### What the task requires
Repeat precisely the span of lines below that opens with the line containing "Where should I click to: Click the SideFX" and closes with the line containing "Screen dimensions: 1154x699", both included.
___ Source material ___
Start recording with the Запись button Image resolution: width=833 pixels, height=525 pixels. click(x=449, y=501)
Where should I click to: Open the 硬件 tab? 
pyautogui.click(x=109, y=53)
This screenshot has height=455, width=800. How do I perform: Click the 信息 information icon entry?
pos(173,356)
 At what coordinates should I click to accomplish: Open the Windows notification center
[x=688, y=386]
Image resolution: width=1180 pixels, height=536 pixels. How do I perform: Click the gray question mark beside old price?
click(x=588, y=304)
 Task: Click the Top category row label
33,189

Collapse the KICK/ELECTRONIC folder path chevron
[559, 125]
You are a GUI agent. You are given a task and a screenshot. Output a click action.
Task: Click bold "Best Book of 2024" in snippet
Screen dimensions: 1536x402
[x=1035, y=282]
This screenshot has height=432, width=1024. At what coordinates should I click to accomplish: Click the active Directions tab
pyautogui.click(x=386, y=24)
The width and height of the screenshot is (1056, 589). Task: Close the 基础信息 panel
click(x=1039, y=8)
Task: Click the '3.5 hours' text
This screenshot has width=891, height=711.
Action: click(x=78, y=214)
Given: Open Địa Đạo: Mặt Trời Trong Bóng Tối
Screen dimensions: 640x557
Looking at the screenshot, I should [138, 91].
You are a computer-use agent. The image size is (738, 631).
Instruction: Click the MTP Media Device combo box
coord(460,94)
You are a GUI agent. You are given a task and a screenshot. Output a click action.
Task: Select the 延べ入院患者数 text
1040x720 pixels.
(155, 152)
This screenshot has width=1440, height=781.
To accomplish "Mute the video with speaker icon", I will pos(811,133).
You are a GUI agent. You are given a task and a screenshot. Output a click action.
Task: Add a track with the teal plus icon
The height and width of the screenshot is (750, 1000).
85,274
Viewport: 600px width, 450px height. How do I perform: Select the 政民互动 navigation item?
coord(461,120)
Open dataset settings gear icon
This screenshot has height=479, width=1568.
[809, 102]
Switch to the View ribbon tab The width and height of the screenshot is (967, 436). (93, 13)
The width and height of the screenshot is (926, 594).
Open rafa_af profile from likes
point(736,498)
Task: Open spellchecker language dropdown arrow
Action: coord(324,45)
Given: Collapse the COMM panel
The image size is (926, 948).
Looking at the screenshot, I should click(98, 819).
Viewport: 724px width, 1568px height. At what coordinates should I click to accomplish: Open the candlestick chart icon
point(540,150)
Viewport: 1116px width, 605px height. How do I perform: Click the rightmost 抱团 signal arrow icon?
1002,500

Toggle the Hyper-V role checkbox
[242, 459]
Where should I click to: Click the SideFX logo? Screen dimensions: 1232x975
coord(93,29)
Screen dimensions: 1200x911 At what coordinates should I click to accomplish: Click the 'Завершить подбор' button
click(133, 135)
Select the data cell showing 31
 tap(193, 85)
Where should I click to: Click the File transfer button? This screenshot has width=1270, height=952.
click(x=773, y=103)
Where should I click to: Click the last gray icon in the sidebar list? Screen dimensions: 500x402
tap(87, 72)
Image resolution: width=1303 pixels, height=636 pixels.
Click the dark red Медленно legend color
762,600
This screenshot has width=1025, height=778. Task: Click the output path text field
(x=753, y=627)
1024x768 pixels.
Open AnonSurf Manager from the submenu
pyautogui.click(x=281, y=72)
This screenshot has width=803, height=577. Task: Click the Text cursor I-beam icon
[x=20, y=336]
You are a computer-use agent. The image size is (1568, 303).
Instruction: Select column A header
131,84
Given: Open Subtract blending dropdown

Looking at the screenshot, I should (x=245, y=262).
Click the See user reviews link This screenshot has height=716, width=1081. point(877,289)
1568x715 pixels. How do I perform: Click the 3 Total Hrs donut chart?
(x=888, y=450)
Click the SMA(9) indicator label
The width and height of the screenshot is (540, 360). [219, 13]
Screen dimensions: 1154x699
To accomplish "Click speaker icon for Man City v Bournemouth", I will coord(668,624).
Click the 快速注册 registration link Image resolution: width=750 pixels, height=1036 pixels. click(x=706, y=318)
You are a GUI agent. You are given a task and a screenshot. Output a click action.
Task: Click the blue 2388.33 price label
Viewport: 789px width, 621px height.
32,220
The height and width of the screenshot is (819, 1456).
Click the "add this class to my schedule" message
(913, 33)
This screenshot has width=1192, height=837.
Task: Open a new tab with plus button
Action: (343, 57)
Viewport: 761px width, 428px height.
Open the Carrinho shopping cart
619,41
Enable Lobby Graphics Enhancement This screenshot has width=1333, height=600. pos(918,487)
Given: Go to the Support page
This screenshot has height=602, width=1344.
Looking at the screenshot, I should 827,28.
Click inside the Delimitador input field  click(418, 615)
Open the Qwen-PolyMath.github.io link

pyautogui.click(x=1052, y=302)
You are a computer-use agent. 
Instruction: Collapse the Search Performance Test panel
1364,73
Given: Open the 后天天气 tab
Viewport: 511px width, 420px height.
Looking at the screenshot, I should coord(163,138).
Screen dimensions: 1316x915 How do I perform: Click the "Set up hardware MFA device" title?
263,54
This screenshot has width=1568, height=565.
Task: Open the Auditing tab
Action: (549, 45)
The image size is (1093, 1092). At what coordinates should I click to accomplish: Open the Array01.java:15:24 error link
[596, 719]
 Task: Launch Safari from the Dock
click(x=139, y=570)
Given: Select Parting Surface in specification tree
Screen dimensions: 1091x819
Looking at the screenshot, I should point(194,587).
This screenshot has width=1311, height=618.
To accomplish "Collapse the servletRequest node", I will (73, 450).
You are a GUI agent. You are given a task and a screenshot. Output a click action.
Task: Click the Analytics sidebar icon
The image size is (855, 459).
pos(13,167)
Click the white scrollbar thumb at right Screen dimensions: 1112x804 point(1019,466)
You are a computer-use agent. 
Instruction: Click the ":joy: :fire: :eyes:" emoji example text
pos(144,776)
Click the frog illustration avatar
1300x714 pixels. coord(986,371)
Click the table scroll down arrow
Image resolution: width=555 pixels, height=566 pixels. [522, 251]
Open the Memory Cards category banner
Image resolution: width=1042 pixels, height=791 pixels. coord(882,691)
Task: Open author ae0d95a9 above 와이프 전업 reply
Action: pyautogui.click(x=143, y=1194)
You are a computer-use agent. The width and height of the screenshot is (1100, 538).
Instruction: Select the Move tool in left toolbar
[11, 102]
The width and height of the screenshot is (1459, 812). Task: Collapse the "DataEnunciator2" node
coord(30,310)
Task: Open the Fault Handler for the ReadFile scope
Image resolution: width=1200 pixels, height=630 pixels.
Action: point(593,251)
___
### Answer to the problem
Where should I click to: Click the SideFX logo? Screen dimensions: 1232x975
coord(93,29)
Screen dimensions: 1200x911 At what coordinates should I click to accomplish: Click the 'Завершить подбор' button
click(133, 135)
Select the data cell showing 31
 tap(193, 85)
Where should I click to: Click the File transfer button? This screenshot has width=1270, height=952.
click(x=773, y=103)
Where should I click to: Click the last gray icon in the sidebar list? Screen dimensions: 500x402
tap(87, 72)
Image resolution: width=1303 pixels, height=636 pixels.
Click the dark red Медленно legend color
762,600
This screenshot has width=1025, height=778. Task: Click the output path text field
(x=753, y=627)
1024x768 pixels.
Open AnonSurf Manager from the submenu
pyautogui.click(x=281, y=72)
This screenshot has width=803, height=577. Task: Click the Text cursor I-beam icon
[x=20, y=336]
You are a computer-use agent. The image size is (1568, 303).
Instruction: Select column A header
131,84
Given: Open Subtract blending dropdown

Looking at the screenshot, I should (x=245, y=262).
Click the See user reviews link This screenshot has height=716, width=1081. point(877,289)
1568x715 pixels. How do I perform: Click the 3 Total Hrs donut chart?
(x=888, y=450)
Click the SMA(9) indicator label
The width and height of the screenshot is (540, 360). [219, 13]
Screen dimensions: 1154x699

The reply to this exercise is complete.